■ **Problem to solve**: Repeat everything in the records from the line containing "Image resolution: width=1200" down to the line containing "pos(513,645)", keeping both of those lines.

■ **Information given**:
— START —

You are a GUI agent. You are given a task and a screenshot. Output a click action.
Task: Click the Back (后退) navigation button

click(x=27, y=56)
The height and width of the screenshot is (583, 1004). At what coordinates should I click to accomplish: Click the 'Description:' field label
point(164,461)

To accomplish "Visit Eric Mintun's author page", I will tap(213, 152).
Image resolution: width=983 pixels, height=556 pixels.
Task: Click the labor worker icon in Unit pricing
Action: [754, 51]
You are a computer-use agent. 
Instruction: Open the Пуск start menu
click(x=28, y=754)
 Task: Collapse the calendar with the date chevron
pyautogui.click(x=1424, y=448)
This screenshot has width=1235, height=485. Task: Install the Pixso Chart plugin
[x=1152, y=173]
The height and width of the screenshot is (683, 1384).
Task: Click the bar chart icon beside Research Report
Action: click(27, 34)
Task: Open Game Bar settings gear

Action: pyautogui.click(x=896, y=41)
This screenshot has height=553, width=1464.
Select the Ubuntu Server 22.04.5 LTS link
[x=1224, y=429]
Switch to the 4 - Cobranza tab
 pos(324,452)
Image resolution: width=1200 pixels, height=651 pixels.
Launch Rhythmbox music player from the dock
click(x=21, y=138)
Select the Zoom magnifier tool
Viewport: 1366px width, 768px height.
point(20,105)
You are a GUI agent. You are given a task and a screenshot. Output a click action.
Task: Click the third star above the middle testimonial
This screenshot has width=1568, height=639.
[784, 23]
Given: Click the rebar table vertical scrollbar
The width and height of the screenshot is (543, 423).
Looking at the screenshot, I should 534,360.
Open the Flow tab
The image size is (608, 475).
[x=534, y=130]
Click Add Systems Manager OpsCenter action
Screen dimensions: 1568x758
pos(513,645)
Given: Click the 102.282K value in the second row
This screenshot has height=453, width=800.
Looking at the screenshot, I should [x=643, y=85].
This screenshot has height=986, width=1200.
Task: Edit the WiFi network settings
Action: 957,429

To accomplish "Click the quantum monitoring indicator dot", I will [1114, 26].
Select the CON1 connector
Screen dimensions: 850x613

— END —

■ **Solution to this task**:
Image resolution: width=1200 pixels, height=651 pixels.
Launch Rhythmbox music player from the dock
click(x=21, y=138)
Select the Zoom magnifier tool
Viewport: 1366px width, 768px height.
point(20,105)
You are a GUI agent. You are given a task and a screenshot. Output a click action.
Task: Click the third star above the middle testimonial
This screenshot has width=1568, height=639.
[784, 23]
Given: Click the rebar table vertical scrollbar
The width and height of the screenshot is (543, 423).
Looking at the screenshot, I should 534,360.
Open the Flow tab
The image size is (608, 475).
[x=534, y=130]
Click Add Systems Manager OpsCenter action
Screen dimensions: 1568x758
pos(513,645)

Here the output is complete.